[Stored records]
>>>

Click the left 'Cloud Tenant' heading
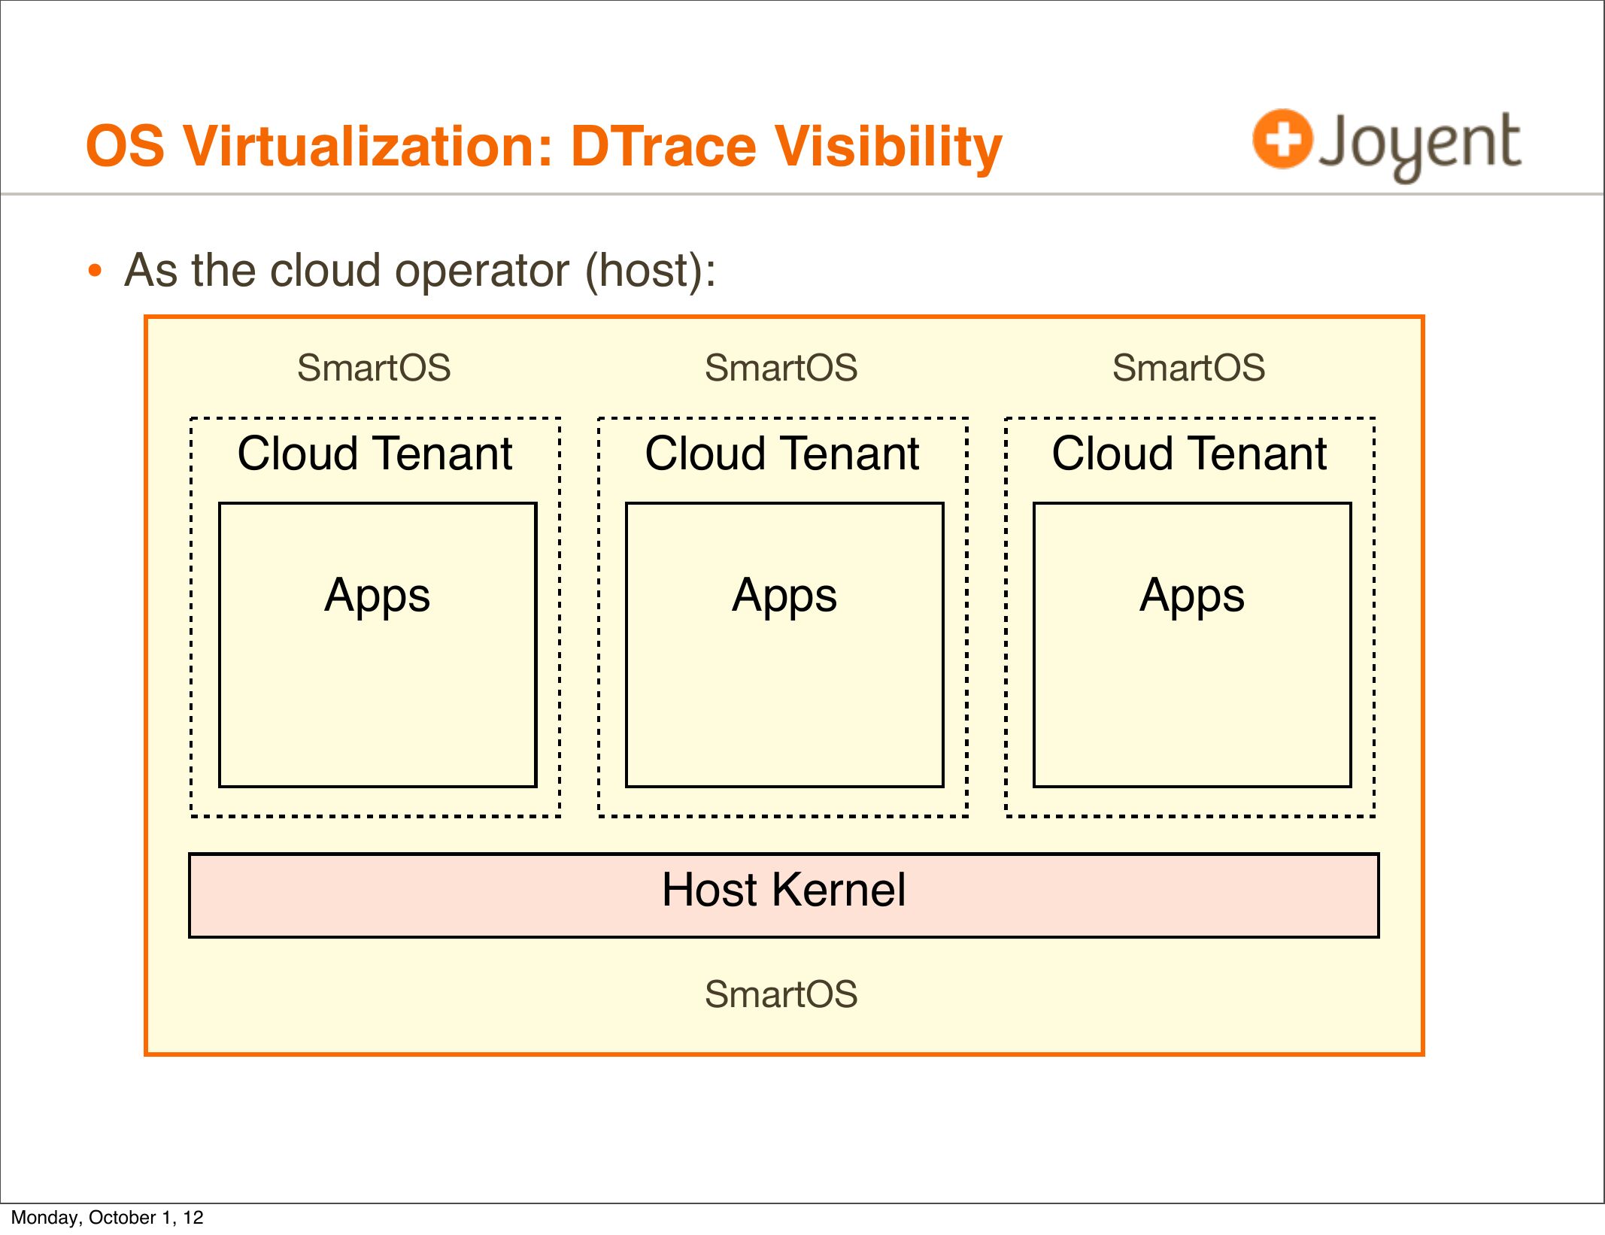[x=375, y=454]
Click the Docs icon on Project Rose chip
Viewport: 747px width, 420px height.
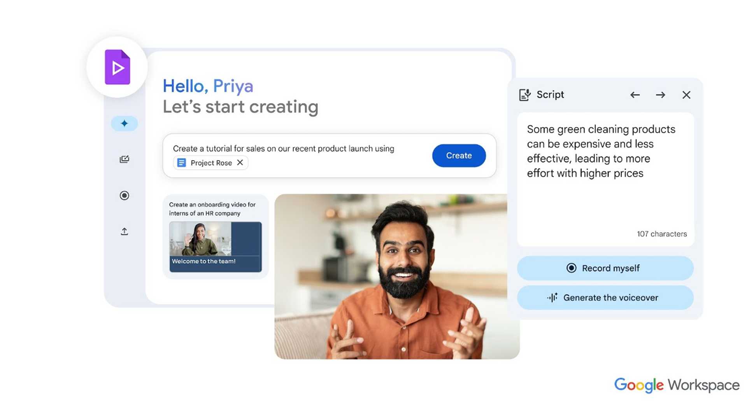[181, 163]
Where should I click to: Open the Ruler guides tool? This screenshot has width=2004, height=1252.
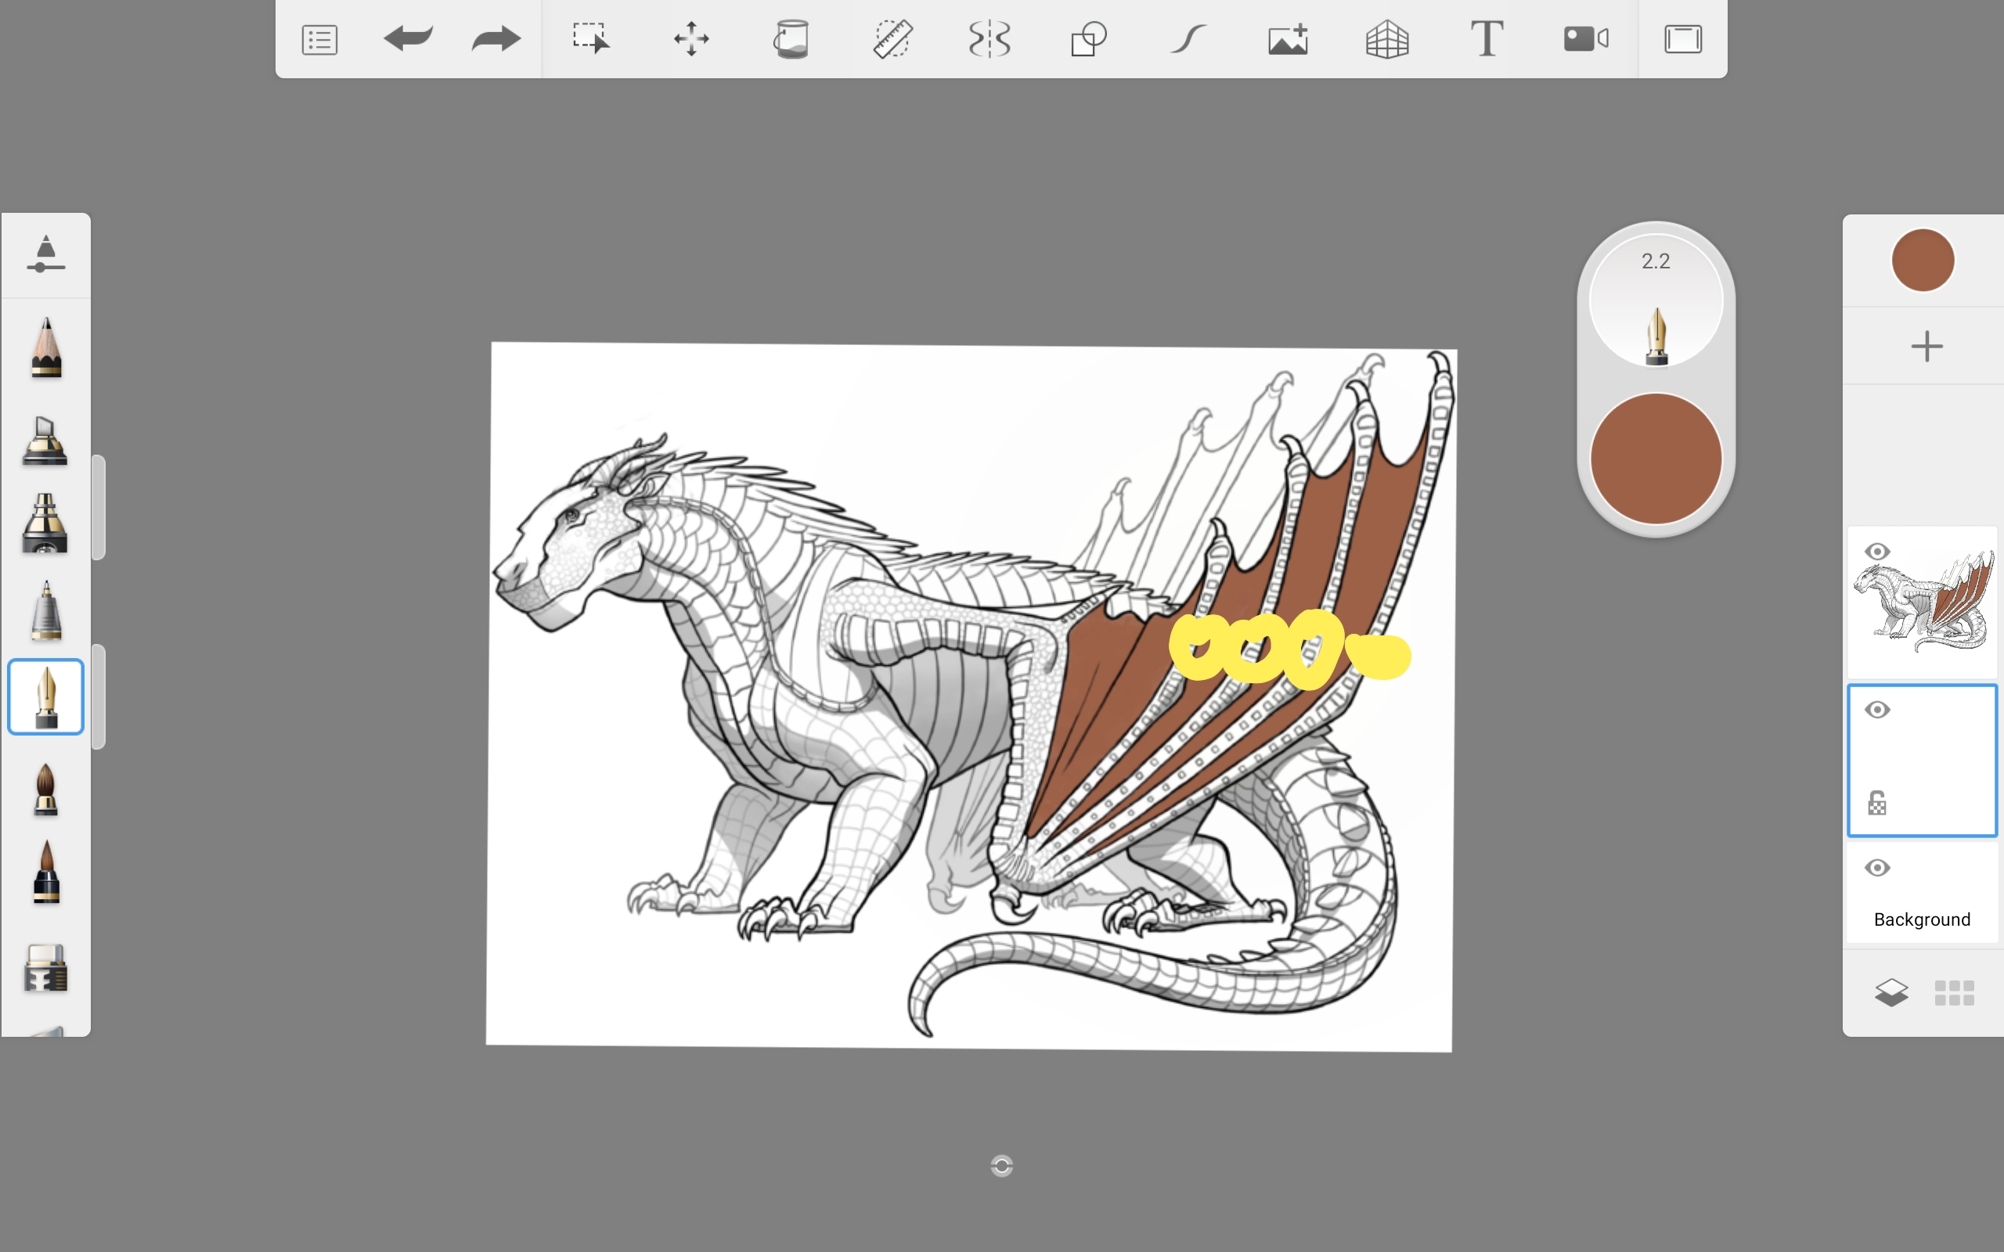tap(892, 39)
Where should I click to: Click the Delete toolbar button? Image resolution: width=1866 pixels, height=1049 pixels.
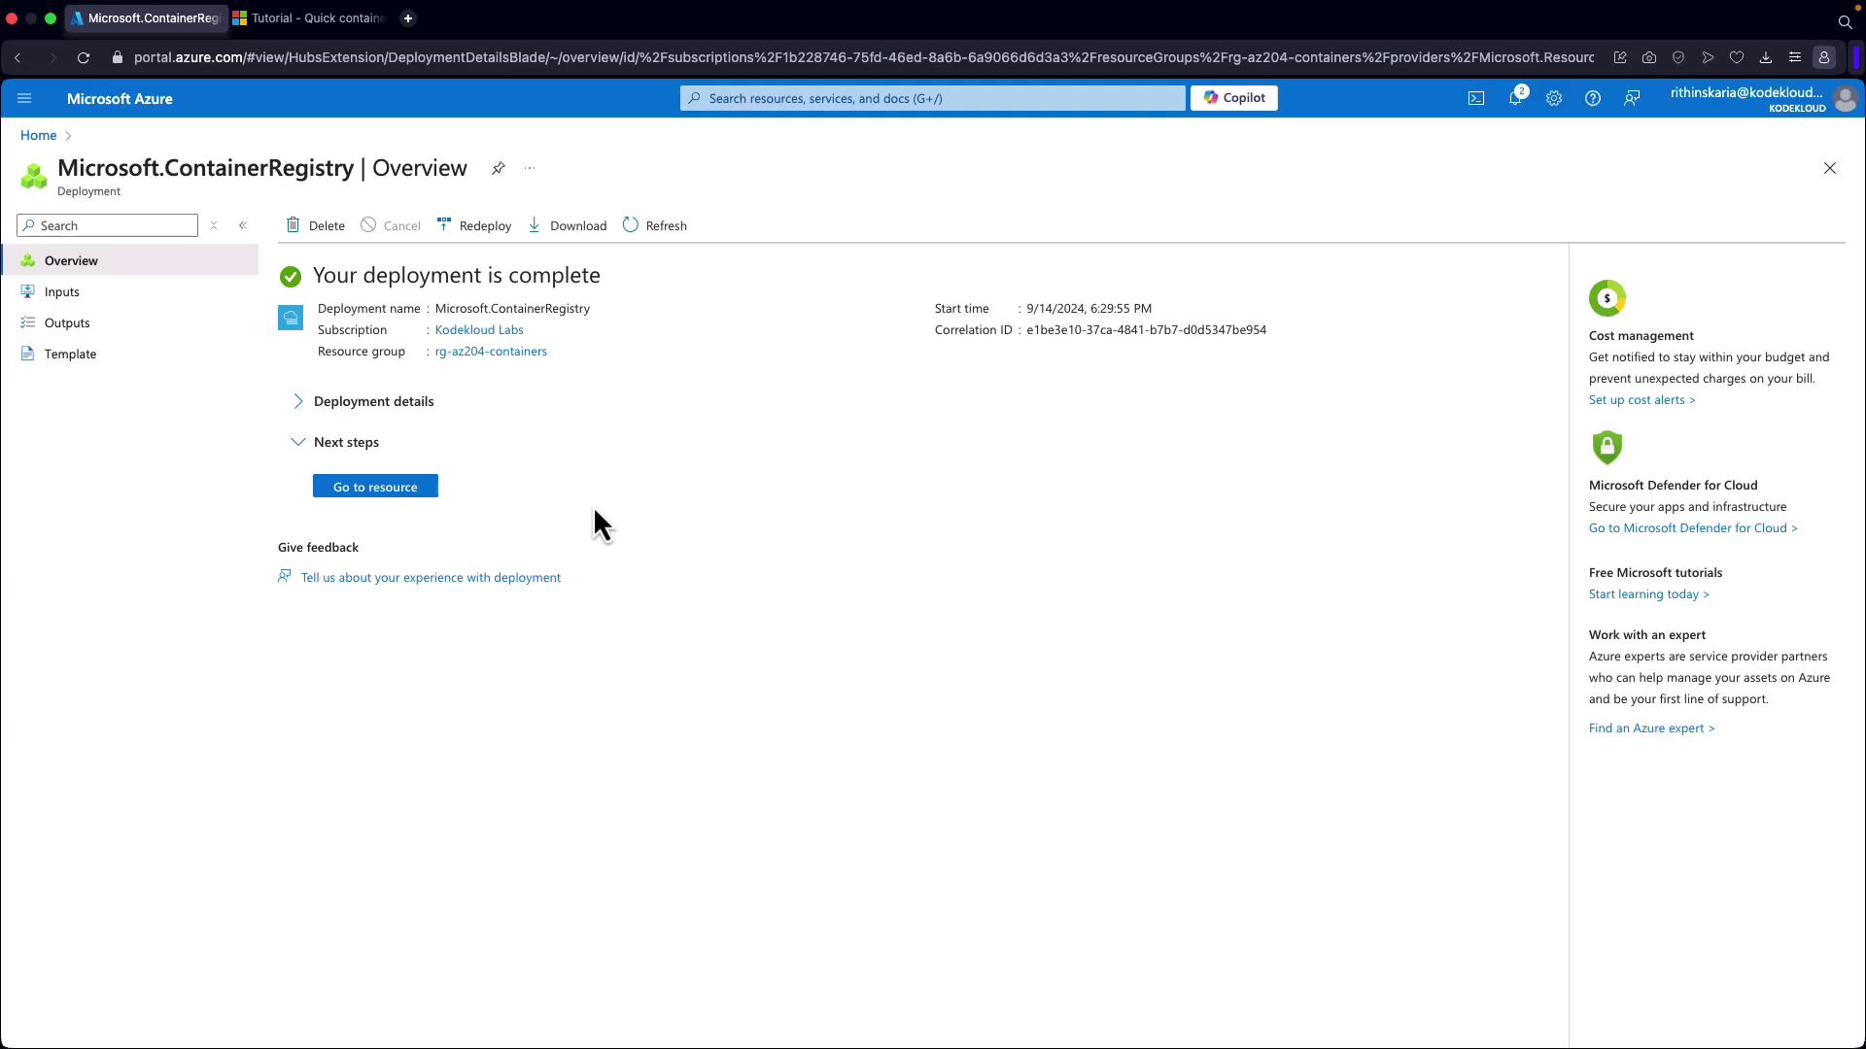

<<<

From the line holding "Click the Docs icon on Project Rose chip" down to the final line of the entries above, print every line exactly. Pictures do not go in.

FINISHED EXERCISE:
Click the Docs icon on Project Rose chip
Viewport: 747px width, 420px height.
[181, 163]
Where should I click to: Open the Ruler guides tool? This screenshot has width=2004, height=1252.
tap(892, 39)
Where should I click to: Click the Delete toolbar button? Image resolution: width=1866 pixels, height=1049 pixels.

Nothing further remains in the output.